%%

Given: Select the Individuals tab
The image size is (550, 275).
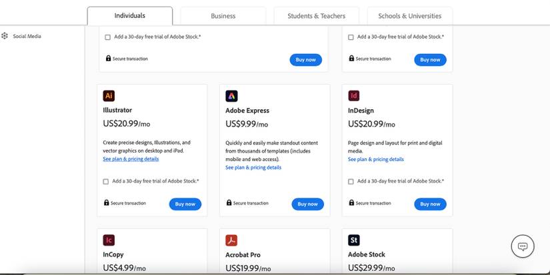Looking at the screenshot, I should pyautogui.click(x=129, y=16).
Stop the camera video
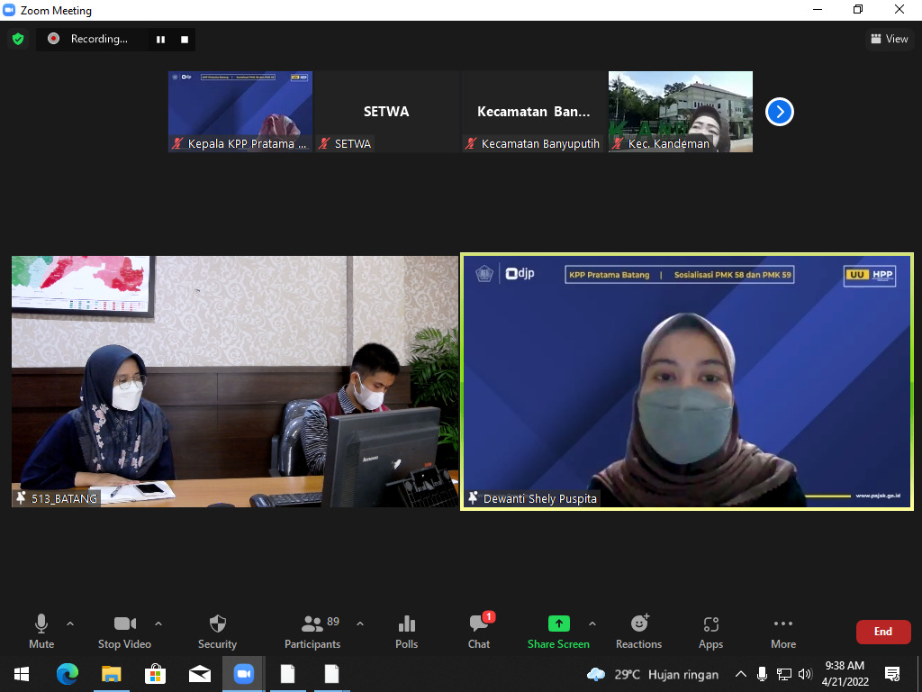This screenshot has height=692, width=922. pyautogui.click(x=124, y=632)
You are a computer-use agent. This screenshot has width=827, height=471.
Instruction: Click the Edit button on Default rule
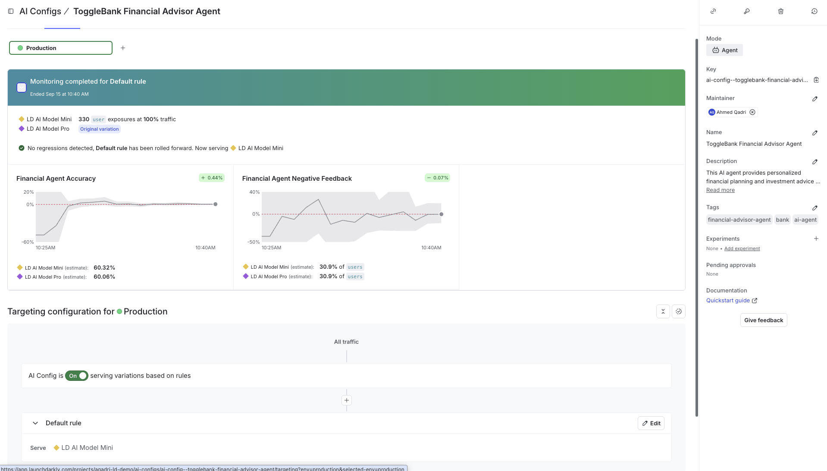point(651,423)
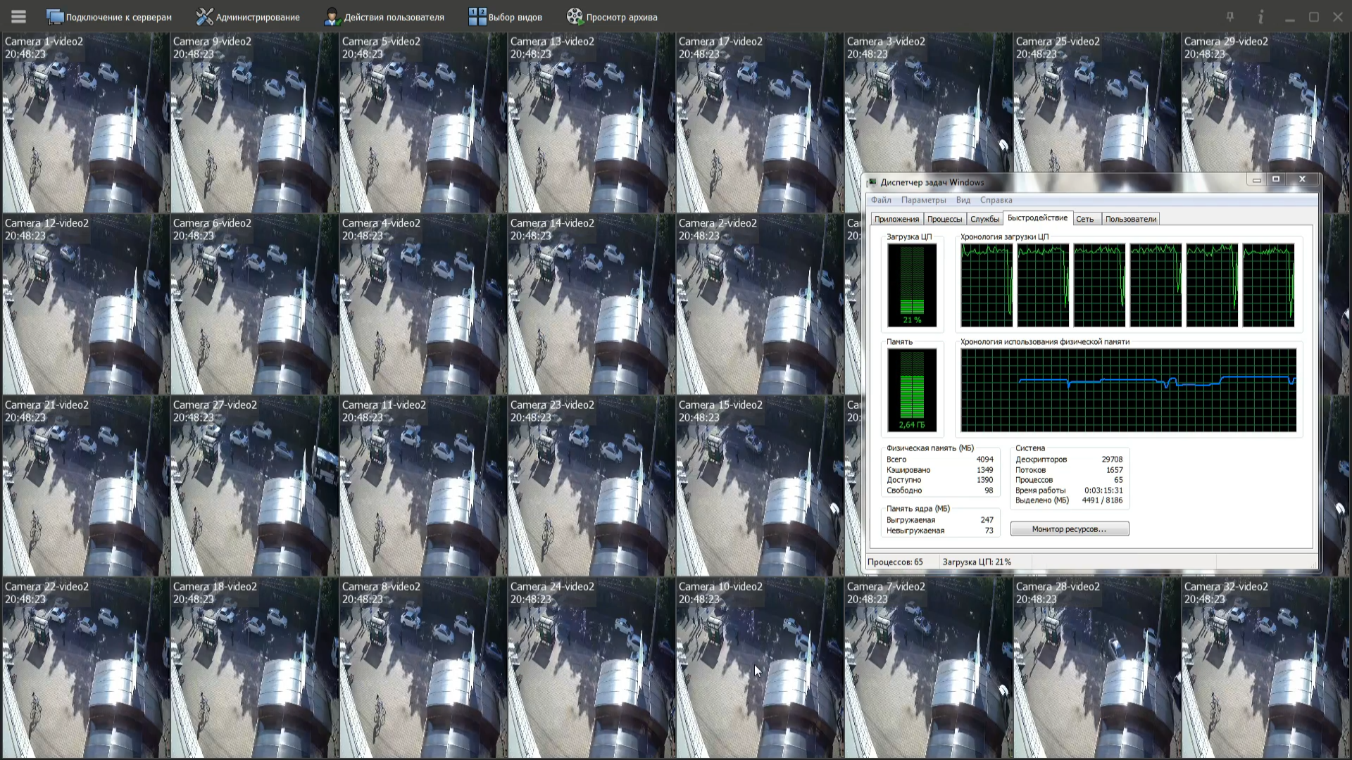Open the hamburger main menu
This screenshot has width=1352, height=760.
coord(18,17)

%%

Can you write out the data above again, changing "Edit button" to "Delete button" and keeping everything else the same, but without the pictures?

Given: Select the Individuals tab
The image size is (550, 275).
Looking at the screenshot, I should pyautogui.click(x=129, y=16).
Stop the camera video
This screenshot has height=692, width=922. pyautogui.click(x=124, y=632)
You are a computer-use agent. This screenshot has width=827, height=471.
Instruction: Click the Delete button on Default rule
point(651,423)
Open the hamburger main menu
This screenshot has width=1352, height=760.
coord(18,17)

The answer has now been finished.